— Begin —
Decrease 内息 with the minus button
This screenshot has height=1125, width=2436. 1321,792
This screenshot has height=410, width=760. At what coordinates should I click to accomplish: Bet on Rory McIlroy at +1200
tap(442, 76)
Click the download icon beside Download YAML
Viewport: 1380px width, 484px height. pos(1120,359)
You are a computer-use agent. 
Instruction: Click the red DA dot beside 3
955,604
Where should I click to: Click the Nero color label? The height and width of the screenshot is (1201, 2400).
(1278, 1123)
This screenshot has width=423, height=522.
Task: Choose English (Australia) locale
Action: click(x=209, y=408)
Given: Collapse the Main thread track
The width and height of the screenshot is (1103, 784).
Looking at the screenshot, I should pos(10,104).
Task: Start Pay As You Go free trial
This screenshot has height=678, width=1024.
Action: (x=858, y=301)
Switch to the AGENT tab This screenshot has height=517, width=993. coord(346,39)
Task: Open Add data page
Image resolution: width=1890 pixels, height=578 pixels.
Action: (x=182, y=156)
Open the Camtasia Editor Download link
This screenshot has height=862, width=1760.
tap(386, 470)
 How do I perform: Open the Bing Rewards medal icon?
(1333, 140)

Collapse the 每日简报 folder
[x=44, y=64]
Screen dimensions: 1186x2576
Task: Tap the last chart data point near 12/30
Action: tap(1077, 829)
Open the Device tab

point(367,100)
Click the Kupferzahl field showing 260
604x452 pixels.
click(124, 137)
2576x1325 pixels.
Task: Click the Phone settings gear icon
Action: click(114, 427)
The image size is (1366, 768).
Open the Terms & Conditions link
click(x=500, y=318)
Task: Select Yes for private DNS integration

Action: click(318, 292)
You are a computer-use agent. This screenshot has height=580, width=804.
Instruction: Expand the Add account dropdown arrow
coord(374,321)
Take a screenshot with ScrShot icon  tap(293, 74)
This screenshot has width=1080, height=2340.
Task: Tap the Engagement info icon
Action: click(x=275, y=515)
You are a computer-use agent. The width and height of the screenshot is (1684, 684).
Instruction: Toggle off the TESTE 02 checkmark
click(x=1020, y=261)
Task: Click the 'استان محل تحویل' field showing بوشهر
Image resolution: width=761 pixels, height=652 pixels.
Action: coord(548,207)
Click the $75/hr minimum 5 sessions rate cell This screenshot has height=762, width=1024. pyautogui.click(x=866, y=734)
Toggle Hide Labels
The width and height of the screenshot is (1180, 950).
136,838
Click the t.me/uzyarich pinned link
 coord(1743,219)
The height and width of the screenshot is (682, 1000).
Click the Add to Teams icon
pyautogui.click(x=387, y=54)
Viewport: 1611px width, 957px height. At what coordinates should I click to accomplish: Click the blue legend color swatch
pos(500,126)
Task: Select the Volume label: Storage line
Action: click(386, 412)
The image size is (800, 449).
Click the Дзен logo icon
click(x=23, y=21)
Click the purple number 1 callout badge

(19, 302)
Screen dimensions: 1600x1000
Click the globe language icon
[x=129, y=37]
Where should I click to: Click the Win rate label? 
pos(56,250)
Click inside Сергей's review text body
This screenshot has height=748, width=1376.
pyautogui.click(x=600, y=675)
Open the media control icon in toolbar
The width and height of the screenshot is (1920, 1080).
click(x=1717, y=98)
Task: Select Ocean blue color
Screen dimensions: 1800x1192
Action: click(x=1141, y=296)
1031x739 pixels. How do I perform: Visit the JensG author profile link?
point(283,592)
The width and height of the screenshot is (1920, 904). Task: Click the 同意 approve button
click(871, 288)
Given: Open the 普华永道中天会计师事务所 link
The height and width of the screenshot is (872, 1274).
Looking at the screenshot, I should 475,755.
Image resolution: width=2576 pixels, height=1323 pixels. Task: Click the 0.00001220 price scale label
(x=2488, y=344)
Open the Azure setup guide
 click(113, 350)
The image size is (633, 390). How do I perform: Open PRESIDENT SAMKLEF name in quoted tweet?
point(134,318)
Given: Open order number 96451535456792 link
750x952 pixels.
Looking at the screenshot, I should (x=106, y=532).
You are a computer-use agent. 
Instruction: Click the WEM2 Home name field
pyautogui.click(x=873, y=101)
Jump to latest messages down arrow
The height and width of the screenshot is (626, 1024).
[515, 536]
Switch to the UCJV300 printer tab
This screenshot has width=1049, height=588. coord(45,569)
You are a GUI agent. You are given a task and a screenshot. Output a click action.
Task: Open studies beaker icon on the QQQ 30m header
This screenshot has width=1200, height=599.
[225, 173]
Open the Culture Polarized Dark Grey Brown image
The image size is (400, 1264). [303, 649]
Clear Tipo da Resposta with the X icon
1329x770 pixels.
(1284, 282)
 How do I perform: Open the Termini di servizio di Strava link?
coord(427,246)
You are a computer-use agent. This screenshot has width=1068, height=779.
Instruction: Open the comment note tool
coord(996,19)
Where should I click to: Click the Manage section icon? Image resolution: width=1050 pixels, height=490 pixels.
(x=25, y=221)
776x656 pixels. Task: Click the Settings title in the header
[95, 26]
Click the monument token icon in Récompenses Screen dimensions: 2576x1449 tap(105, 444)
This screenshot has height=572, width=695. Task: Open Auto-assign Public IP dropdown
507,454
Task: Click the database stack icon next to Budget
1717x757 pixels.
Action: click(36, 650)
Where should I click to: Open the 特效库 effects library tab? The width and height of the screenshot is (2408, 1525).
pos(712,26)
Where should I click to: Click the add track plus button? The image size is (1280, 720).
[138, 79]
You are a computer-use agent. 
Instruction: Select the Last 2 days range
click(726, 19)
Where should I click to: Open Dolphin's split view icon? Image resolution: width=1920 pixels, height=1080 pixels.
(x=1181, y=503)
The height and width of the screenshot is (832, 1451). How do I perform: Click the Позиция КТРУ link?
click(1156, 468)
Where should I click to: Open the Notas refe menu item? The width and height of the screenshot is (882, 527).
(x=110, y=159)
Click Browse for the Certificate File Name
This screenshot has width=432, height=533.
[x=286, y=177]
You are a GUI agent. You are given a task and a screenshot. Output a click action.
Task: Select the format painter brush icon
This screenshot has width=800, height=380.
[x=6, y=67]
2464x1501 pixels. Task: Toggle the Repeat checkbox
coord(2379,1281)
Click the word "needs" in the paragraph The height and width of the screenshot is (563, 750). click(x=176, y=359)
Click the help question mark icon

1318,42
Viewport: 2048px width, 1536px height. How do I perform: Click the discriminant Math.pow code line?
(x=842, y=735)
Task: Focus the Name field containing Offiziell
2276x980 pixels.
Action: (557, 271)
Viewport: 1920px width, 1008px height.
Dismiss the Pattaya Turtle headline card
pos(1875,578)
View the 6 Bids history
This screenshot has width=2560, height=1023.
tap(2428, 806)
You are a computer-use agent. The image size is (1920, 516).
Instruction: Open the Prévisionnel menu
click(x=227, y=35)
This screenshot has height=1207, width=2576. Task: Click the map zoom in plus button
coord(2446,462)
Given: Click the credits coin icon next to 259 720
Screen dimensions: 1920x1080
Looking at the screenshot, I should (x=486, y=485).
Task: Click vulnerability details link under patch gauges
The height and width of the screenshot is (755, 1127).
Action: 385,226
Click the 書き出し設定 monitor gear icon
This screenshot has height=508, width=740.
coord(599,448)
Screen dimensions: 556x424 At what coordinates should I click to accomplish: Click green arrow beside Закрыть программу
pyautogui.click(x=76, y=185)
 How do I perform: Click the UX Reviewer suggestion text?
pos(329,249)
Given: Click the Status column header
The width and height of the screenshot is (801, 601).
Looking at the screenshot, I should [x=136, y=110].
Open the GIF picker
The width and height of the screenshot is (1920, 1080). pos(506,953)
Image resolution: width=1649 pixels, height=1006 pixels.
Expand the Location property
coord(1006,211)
— End —
→ **Exercise objective**: Retype all of the data above line for line, keeping every character as it appears.

→ **Correct result**:
Decrease 内息 with the minus button
This screenshot has height=1125, width=2436. 1321,792
This screenshot has height=410, width=760. At what coordinates should I click to accomplish: Bet on Rory McIlroy at +1200
tap(442, 76)
Click the download icon beside Download YAML
Viewport: 1380px width, 484px height. pos(1120,359)
You are a computer-use agent. 
Instruction: Click the red DA dot beside 3
955,604
Where should I click to: Click the Nero color label? The height and width of the screenshot is (1201, 2400).
(1278, 1123)
This screenshot has width=423, height=522.
Task: Choose English (Australia) locale
Action: click(x=209, y=408)
Given: Collapse the Main thread track
The width and height of the screenshot is (1103, 784).
Looking at the screenshot, I should pos(10,104).
Task: Start Pay As You Go free trial
This screenshot has height=678, width=1024.
Action: (x=858, y=301)
Switch to the AGENT tab This screenshot has height=517, width=993. coord(346,39)
Task: Open Add data page
Image resolution: width=1890 pixels, height=578 pixels.
Action: (x=182, y=156)
Open the Camtasia Editor Download link
This screenshot has height=862, width=1760.
tap(386, 470)
 How do I perform: Open the Bing Rewards medal icon?
(1333, 140)

Collapse the 每日简报 folder
[x=44, y=64]
Screen dimensions: 1186x2576
Task: Tap the last chart data point near 12/30
Action: tap(1077, 829)
Open the Device tab

point(367,100)
Click the Kupferzahl field showing 260
604x452 pixels.
click(124, 137)
2576x1325 pixels.
Task: Click the Phone settings gear icon
Action: click(114, 427)
The image size is (1366, 768).
Open the Terms & Conditions link
click(x=500, y=318)
Task: Select Yes for private DNS integration

Action: click(318, 292)
You are a computer-use agent. This screenshot has height=580, width=804.
Instruction: Expand the Add account dropdown arrow
coord(374,321)
Take a screenshot with ScrShot icon  tap(293, 74)
This screenshot has width=1080, height=2340.
Task: Tap the Engagement info icon
Action: click(x=275, y=515)
You are a computer-use agent. The width and height of the screenshot is (1684, 684).
Instruction: Toggle off the TESTE 02 checkmark
click(x=1020, y=261)
Task: Click the 'استان محل تحویل' field showing بوشهر
Image resolution: width=761 pixels, height=652 pixels.
Action: coord(548,207)
Click the $75/hr minimum 5 sessions rate cell This screenshot has height=762, width=1024. pyautogui.click(x=866, y=734)
Toggle Hide Labels
The width and height of the screenshot is (1180, 950).
136,838
Click the t.me/uzyarich pinned link
 coord(1743,219)
The height and width of the screenshot is (682, 1000).
Click the Add to Teams icon
pyautogui.click(x=387, y=54)
Viewport: 1611px width, 957px height. At what coordinates should I click to accomplish: Click the blue legend color swatch
pos(500,126)
Task: Select the Volume label: Storage line
Action: click(386, 412)
The image size is (800, 449).
Click the Дзен logo icon
click(x=23, y=21)
Click the purple number 1 callout badge

(19, 302)
Screen dimensions: 1600x1000
Click the globe language icon
[x=129, y=37]
Where should I click to: Click the Win rate label? 
pos(56,250)
Click inside Сергей's review text body
This screenshot has height=748, width=1376.
pyautogui.click(x=600, y=675)
Open the media control icon in toolbar
The width and height of the screenshot is (1920, 1080).
click(x=1717, y=98)
Task: Select Ocean blue color
Screen dimensions: 1800x1192
Action: click(x=1141, y=296)
1031x739 pixels. How do I perform: Visit the JensG author profile link?
point(283,592)
The width and height of the screenshot is (1920, 904). Task: Click the 同意 approve button
click(871, 288)
Given: Open the 普华永道中天会计师事务所 link
The height and width of the screenshot is (872, 1274).
Looking at the screenshot, I should 475,755.
Image resolution: width=2576 pixels, height=1323 pixels. Task: Click the 0.00001220 price scale label
(x=2488, y=344)
Open the Azure setup guide
 click(113, 350)
The image size is (633, 390). How do I perform: Open PRESIDENT SAMKLEF name in quoted tweet?
point(134,318)
Given: Open order number 96451535456792 link
750x952 pixels.
Looking at the screenshot, I should (x=106, y=532).
You are a computer-use agent. 
Instruction: Click the WEM2 Home name field
pyautogui.click(x=873, y=101)
Jump to latest messages down arrow
The height and width of the screenshot is (626, 1024).
[515, 536]
Switch to the UCJV300 printer tab
This screenshot has width=1049, height=588. coord(45,569)
You are a GUI agent. You are given a task and a screenshot. Output a click action.
Task: Open studies beaker icon on the QQQ 30m header
This screenshot has width=1200, height=599.
[225, 173]
Open the Culture Polarized Dark Grey Brown image
The image size is (400, 1264). [303, 649]
Clear Tipo da Resposta with the X icon
1329x770 pixels.
(1284, 282)
 How do I perform: Open the Termini di servizio di Strava link?
coord(427,246)
You are a computer-use agent. This screenshot has width=1068, height=779.
Instruction: Open the comment note tool
coord(996,19)
Where should I click to: Click the Manage section icon? Image resolution: width=1050 pixels, height=490 pixels.
(x=25, y=221)
776x656 pixels. Task: Click the Settings title in the header
[95, 26]
Click the monument token icon in Récompenses Screen dimensions: 2576x1449 tap(105, 444)
This screenshot has height=572, width=695. Task: Open Auto-assign Public IP dropdown
507,454
Task: Click the database stack icon next to Budget
1717x757 pixels.
Action: click(36, 650)
Where should I click to: Open the 特效库 effects library tab? The width and height of the screenshot is (2408, 1525).
pos(712,26)
Where should I click to: Click the add track plus button? The image size is (1280, 720).
[138, 79]
You are a computer-use agent. 
Instruction: Select the Last 2 days range
click(726, 19)
Where should I click to: Open Dolphin's split view icon? Image resolution: width=1920 pixels, height=1080 pixels.
(x=1181, y=503)
The height and width of the screenshot is (832, 1451). How do I perform: Click the Позиция КТРУ link?
click(1156, 468)
Where should I click to: Open the Notas refe menu item? The width and height of the screenshot is (882, 527).
(x=110, y=159)
Click Browse for the Certificate File Name
This screenshot has width=432, height=533.
[x=286, y=177]
You are a GUI agent. You are given a task and a screenshot. Output a click action.
Task: Select the format painter brush icon
This screenshot has width=800, height=380.
[x=6, y=67]
2464x1501 pixels. Task: Toggle the Repeat checkbox
coord(2379,1281)
Click the word "needs" in the paragraph The height and width of the screenshot is (563, 750). click(x=176, y=359)
Click the help question mark icon

1318,42
Viewport: 2048px width, 1536px height. How do I perform: Click the discriminant Math.pow code line?
(x=842, y=735)
Task: Focus the Name field containing Offiziell
2276x980 pixels.
Action: (557, 271)
Viewport: 1920px width, 1008px height.
Dismiss the Pattaya Turtle headline card
pos(1875,578)
View the 6 Bids history
This screenshot has width=2560, height=1023.
tap(2428, 806)
You are a computer-use agent. The image size is (1920, 516).
Instruction: Open the Prévisionnel menu
click(x=227, y=35)
This screenshot has height=1207, width=2576. Task: Click the map zoom in plus button
coord(2446,462)
Given: Click the credits coin icon next to 259 720
Screen dimensions: 1920x1080
Looking at the screenshot, I should (x=486, y=485).
Task: Click vulnerability details link under patch gauges
The height and width of the screenshot is (755, 1127).
Action: 385,226
Click the 書き出し設定 monitor gear icon
This screenshot has height=508, width=740.
coord(599,448)
Screen dimensions: 556x424 At what coordinates should I click to accomplish: Click green arrow beside Закрыть программу
pyautogui.click(x=76, y=185)
 How do I perform: Click the UX Reviewer suggestion text?
pos(329,249)
Given: Click the Status column header
The width and height of the screenshot is (801, 601).
Looking at the screenshot, I should [x=136, y=110].
Open the GIF picker
The width and height of the screenshot is (1920, 1080). pos(506,953)
Image resolution: width=1649 pixels, height=1006 pixels.
Expand the Location property
coord(1006,211)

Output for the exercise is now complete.